The companies are charged them with creating the opioid crisis by flooding the market with pills and selling them without oversight.

The tactic could also provide an end-run around an existing state law that makes it tough to bring suit against drug companies for drugs that have already won FDA approval.

The state of Michigan has filed a lawsuit against McKesson Corporation, Cardinal Health Inc., AmerisourceBergen Corporation and Walgreens, charging them with creating the opioid crisis by flooding the market with pills and selling them without oversight that could have prevented their misuse.

According to the Detroit Free Press, the suit, filed in Wayne County Circuit Court under the Drug Dealer Liability Act, is the first by a state to sue drug companies as drug dealers. Municipalities have already taken such actions, but Michigan is the first state to do so.

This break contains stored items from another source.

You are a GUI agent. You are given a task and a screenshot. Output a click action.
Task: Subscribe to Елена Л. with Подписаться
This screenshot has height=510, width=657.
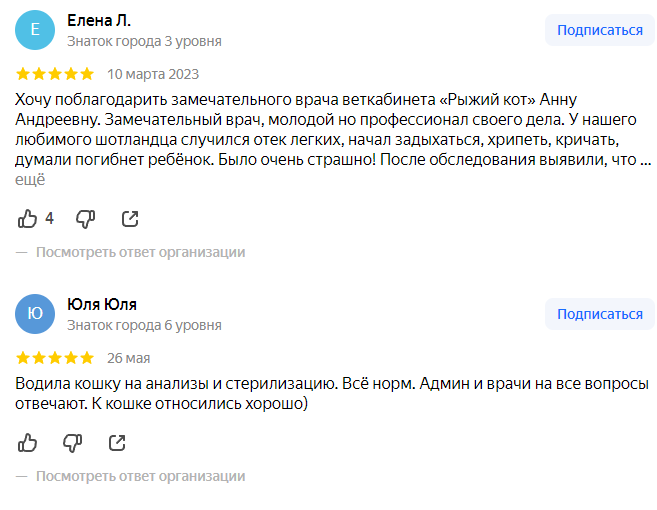pyautogui.click(x=599, y=30)
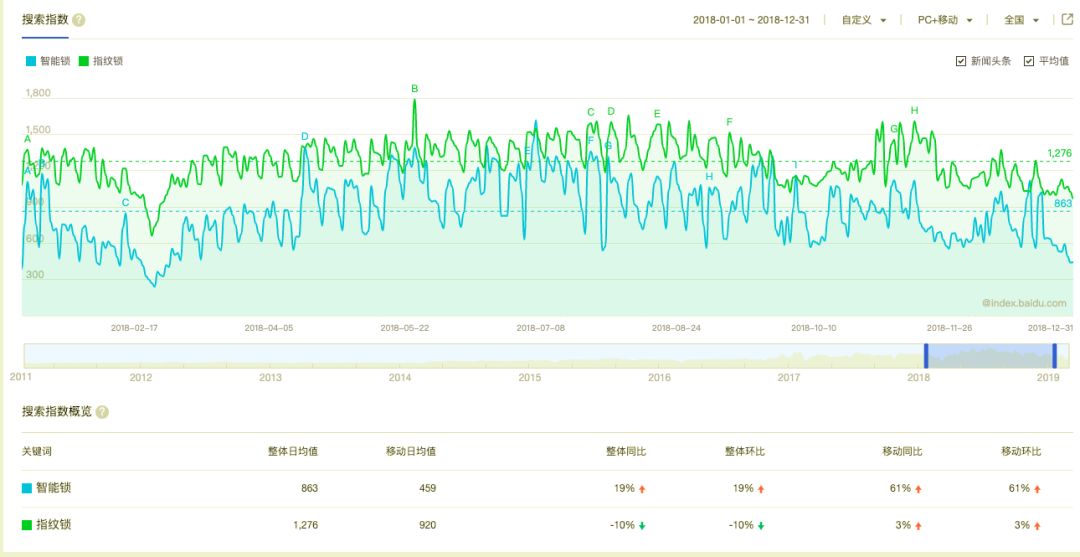Click the 2018-01-01 ~ 2018-12-31 date range

(x=751, y=20)
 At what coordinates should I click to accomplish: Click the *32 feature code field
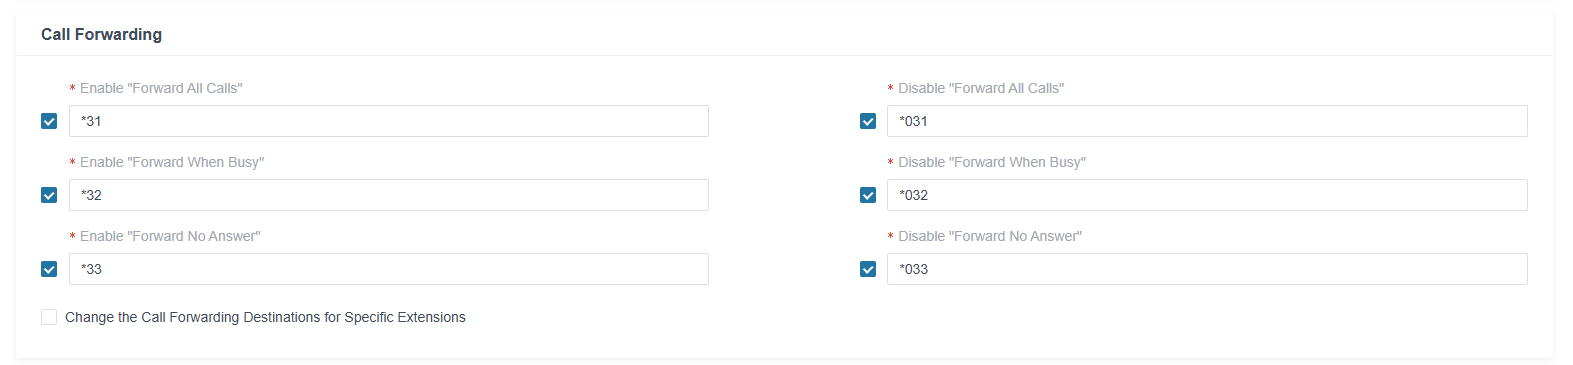coord(389,195)
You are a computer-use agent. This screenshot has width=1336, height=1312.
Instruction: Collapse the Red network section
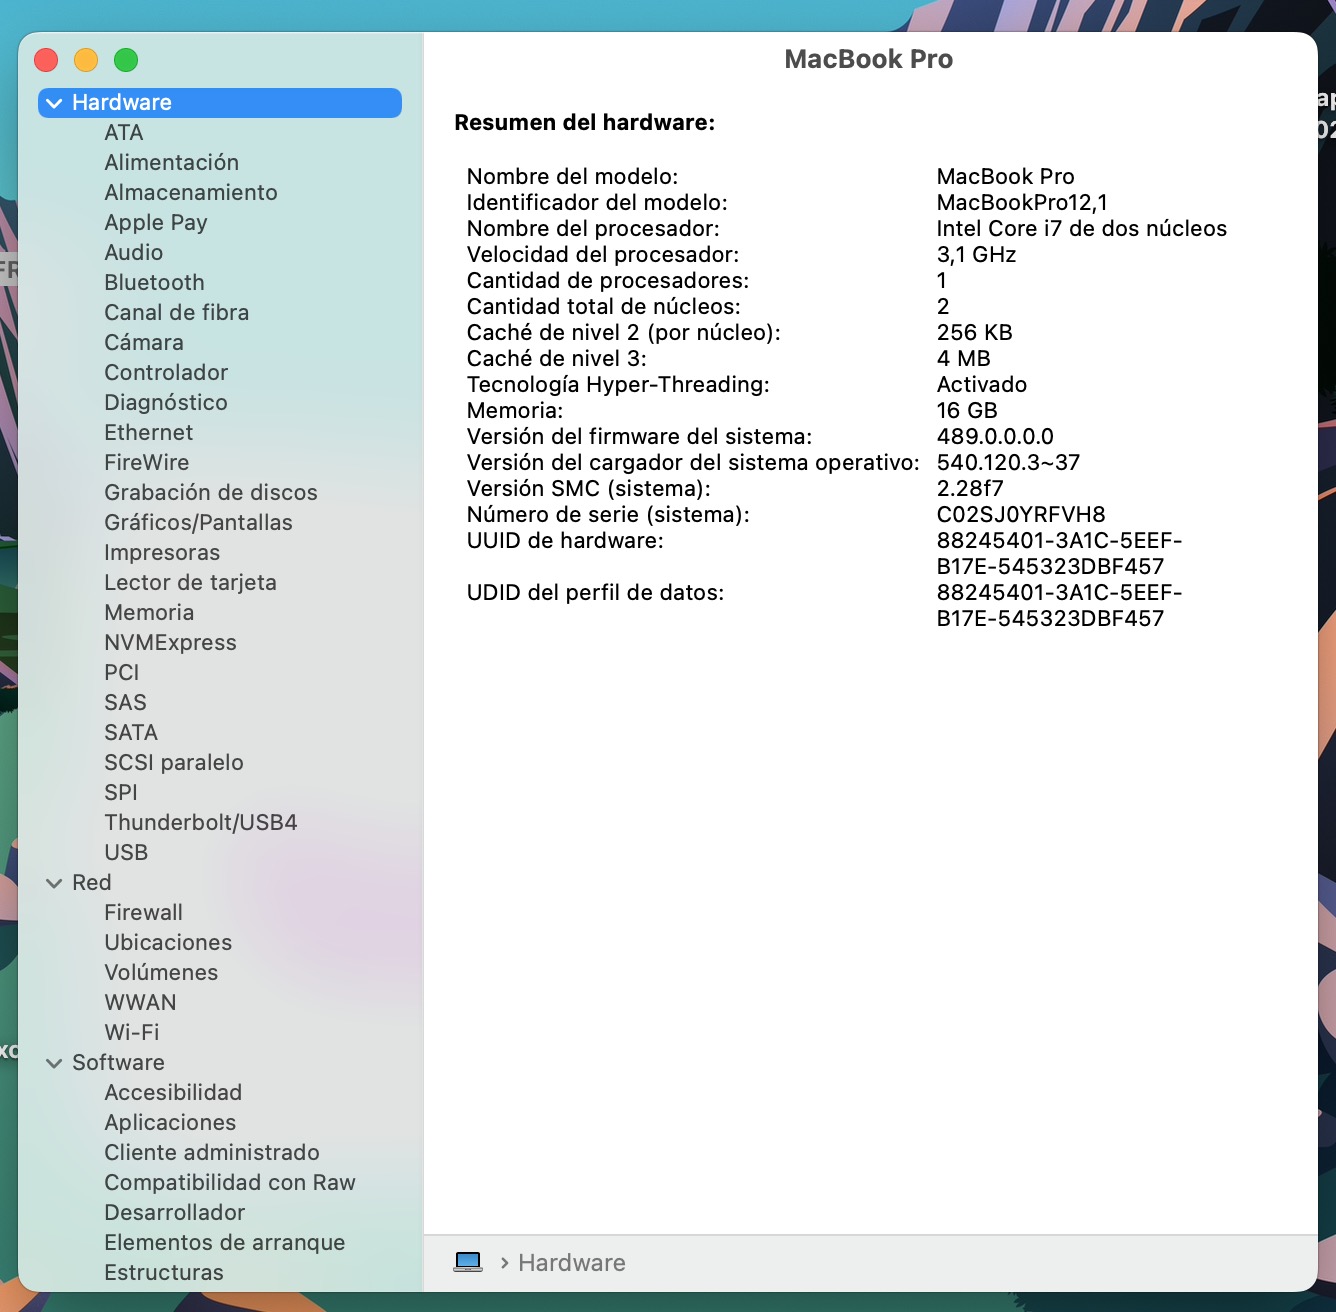pos(54,883)
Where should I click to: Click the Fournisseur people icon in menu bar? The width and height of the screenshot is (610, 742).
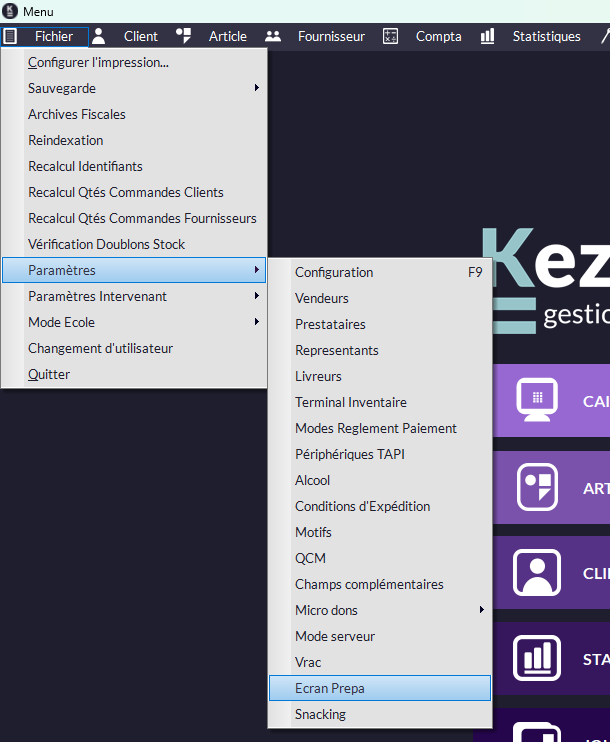272,36
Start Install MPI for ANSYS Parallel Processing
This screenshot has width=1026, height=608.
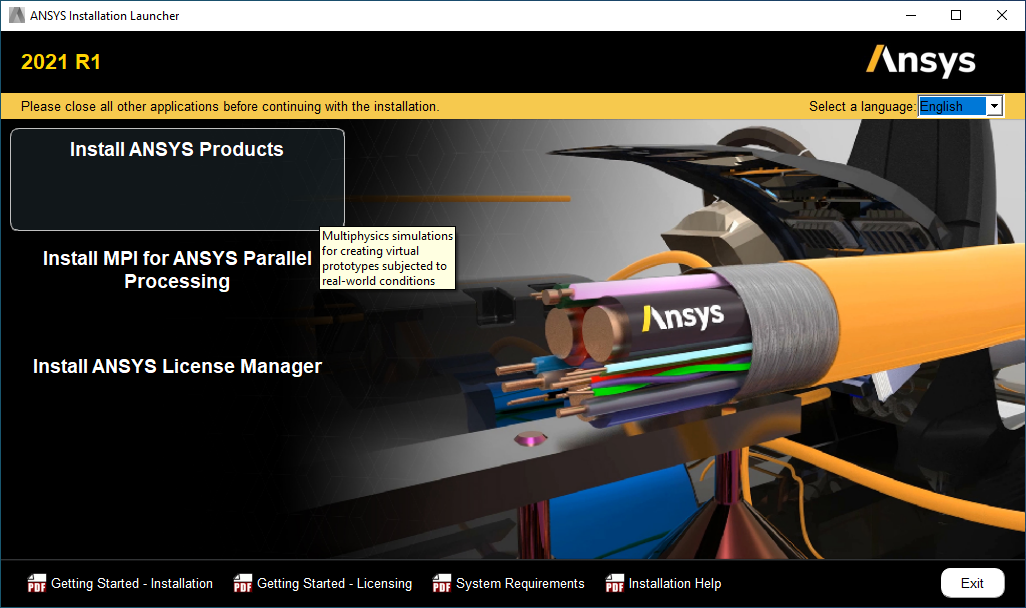[176, 269]
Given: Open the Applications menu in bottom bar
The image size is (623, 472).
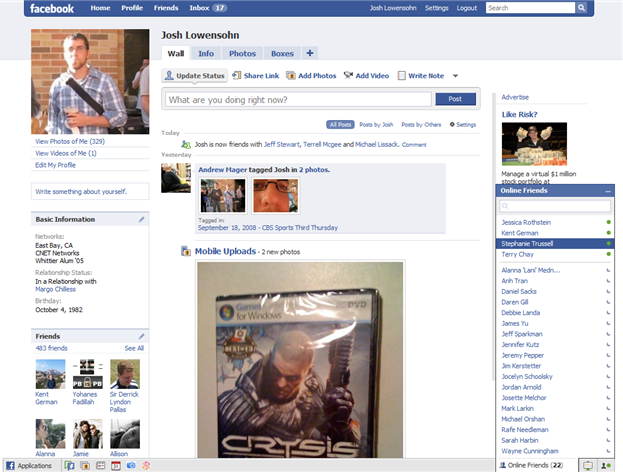Looking at the screenshot, I should click(x=28, y=465).
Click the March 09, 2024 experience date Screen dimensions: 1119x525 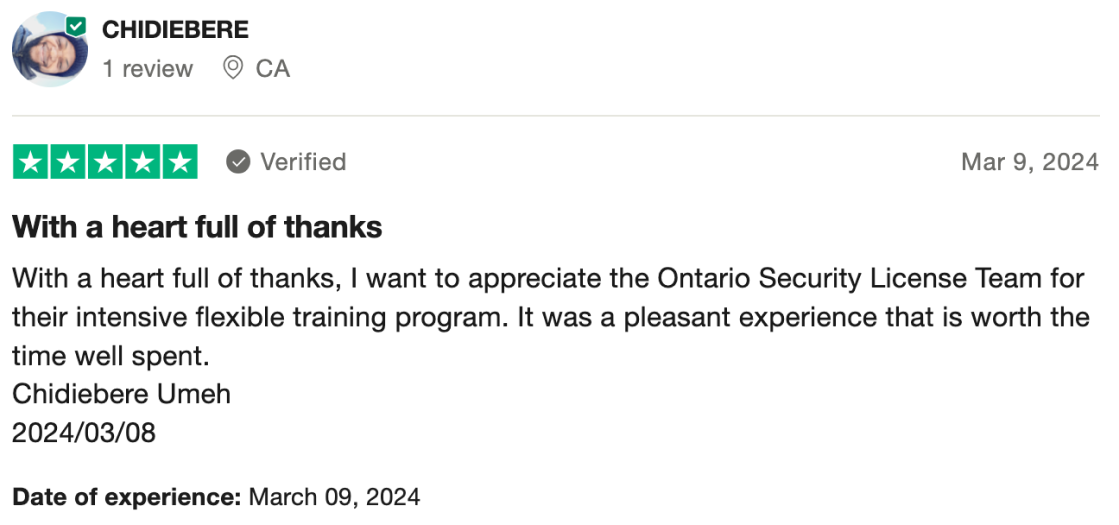(x=334, y=496)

Related: Opioid makers, distributors probed by U.S. prosecutors

If successful, under the act the suit could result in civil damages against people who participate in the illegal marketing of controlled substances. It could also provide an end-run around an existing state law that makes it tough to bring suit against drug companies for drugs that have already won FDA approval.

According to Linda Davis, a retired Clinton Township district court judge who oversaw its drug court and now serves as executive director of Families Against Narcotics, “Pharmaceutical companies knew that these drugs were addictive. They miseducated and misadvertised to doctors. They truly went beyond just prescribing FDA-approved drugs. They misinformed the public.”

The suit seeks a host of damages, including for the increased costs of law enforcement and prosecution associated with the epidemic as well as for health care costs, costs associated with early childhood education and special education for children born addicted to the drugs, drug treatment costs and other losses created by illegal drug use.

The high costs associated with dealing with the opioid epidemic are severely damaging community coffers within the state, according to Monique Stanton, president of social services agency CARE of Southeastern Michigan. “We are spending huge amounts of resources, whether it’s in the schools .. law enforcement. … Our local communities are significantly burdened with creating new strategies to address the epidemic.”

The attorney general’s office cited the Washington Post as the source of data indicating that almost 3 billion opioid pills entered Michigan between 2006 and 2012. Overdoses claim about 5.5 lives daily in the state, with 2,036 in 2018 alone.